“È una dipendenza, Dottore?”.
In inglese le chiamano “false friends”: sono parole che suonano terribilmente simili a parole italiane ma che hanno tutt’altro significato. Anche in psichiatria esistono molte false friends (così come nella vita, a ben pensarci), e sono parole che o hanno un significato completamente diverso (si pensi all’uso di maniacale per dire ossessivo) o parole che si avvicinano al significato giusto senza coglierne la reale essenza. Del resto lo facciamo tutti, senza riceverne la giusta punizione, ogni giorno quando pretendiamo (“pretender” in inglese significa simulare, fingere) di usare un termine tecnico senza averne le competenze.
Ma questa è un’altra storia. Che cos’è tecnicamente una dipendenza? Con tutti i limiti di un discorso divulgativo da domenica mattina, la dipendenza può essere considerata come una rivelazione. È l’incontro della vita, quell’evento che fa da spartiacque tra un primo ed un dopo. “Come ho fatto a vivere senza? È ciò che ho sempre cercato!”. Così, forte di questo stato di beatitudine, la mia vita sarà finalizzata esclusivamente, e ad ogni costo, alla ricerca di quella sensazione, alla ripetizione di quell’evento.
Tutto ili resto perde di significato, come se fosse marroncino chiaro. È davvero l’incontro della vita? Sì, se lo consideriamo alla stessa stregua di quei grandi amori eterni che non durano che un battito di ciglia. Sono essenziali soltanto nella nostra testa, che diventa il teatro di una distorsione cognitiva per la quale l’effimero si veste a festa e lo incoronano re. Il popolo è indotto a pensare di non poter vivere senza il suo sovrano, anche se questi è un tiranno; così, il cattivo diventa buono, il popolo sudditi e poi schiavi, le leggi prima severe ma giuste e poi inique vessazioni. Una dipendenza può essere buona proprio come può esserlo un tiranno sanguinario: per cattiva fede o incapacità di ribellarsi.
No, non esiste una dipendenza buona, e per due motivi. In primo luogo, perché la psichiatria non è una religione e non fa morale; in secondo perché, in virtù della distorsione cognitiva di cui sopra, io non esisto più se non in relazione all’evento/sostanza e la mia vita è regolato da esso. Così, quando Giuseppe resta tutta la notte prima dell’esame a giocare alla Playstation in mulltiplayer, non posso pensare sia un appassionato, un nerd o semplicemente una testa di pixel, ma devo mettere insieme questo fatto alle uscite con gli amici cui ha rinunciato, alla visita mancata alla nonna morente cui era legatissimo o a quella ragazzina che, come un evento più miracoloso che raro, gli aveva chiesto di uscire e lui ha detto no, perché c’era un torneo (che Dio lo perdoni, o meglio lo fulmini, se gli va).

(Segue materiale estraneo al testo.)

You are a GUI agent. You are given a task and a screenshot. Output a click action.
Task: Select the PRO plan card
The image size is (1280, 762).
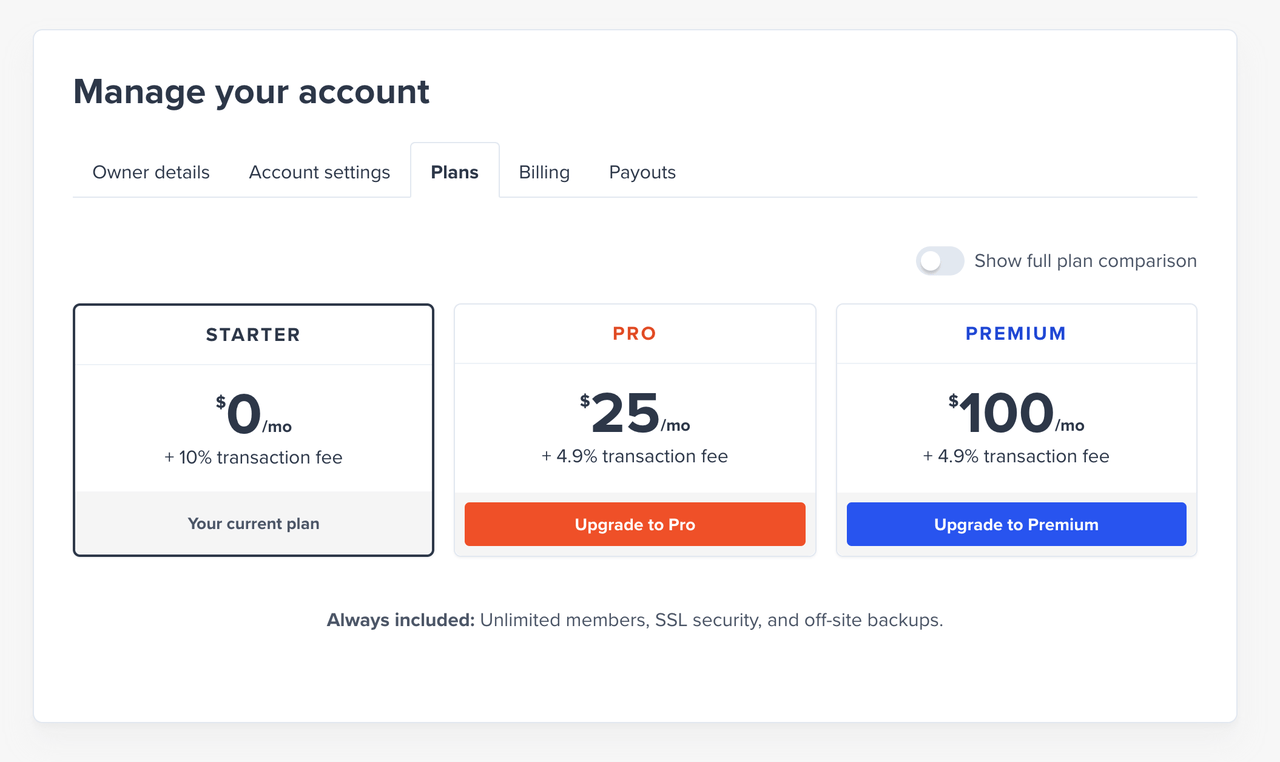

Una dipendenza si misura dalla sua interferenza con la vita di tutti i giorni, e dalle reazioni del soggetto quando si prova a distoglierlo da essa. Sulle prime, di Giuseppe già sapete tutto; sulle seconde, beh, c’è soltanto l’ovvio da dire. Il piccolo cucciolo, il pulcino di mamma diventa l’incredibile Hulk se non lo si fa giocare. Carattere? Educazione? Non in questo caso. Qui c’è qualcosa di più serio, una necessità fisica che discende direttamente da qualcosa che si è perturbato nella sua testa di tardo adolescente modicamente brufoloso (sì, ci sono ancora ragazzini brufolosi, al giorno d’oggi: è uno scandalo). È una sorta di horror vacui, una angoscia di morte, una paura di annichilimento che lo costringe, in ogni momento, a diventare Warmachine31 e a restare lì, come se fosse il suo posto nel mondo. Potrebbe essere la cocaina o l’alcol, ma tutto questo è legale, e più socialmente accettato.
“È un disturbo, signora mia, una malattia se preferisce, un guaio, un danno, una sciagura. Chiamiamolo come vogliamo, basta che comprendiamo che non è un vizio, né soltanto un gioco”. Stasera, quando esco, non porterò il telefono con me: stasera non voglio raggiungere ed essere raggiungibile, stasera voglio vivere pericolosamente.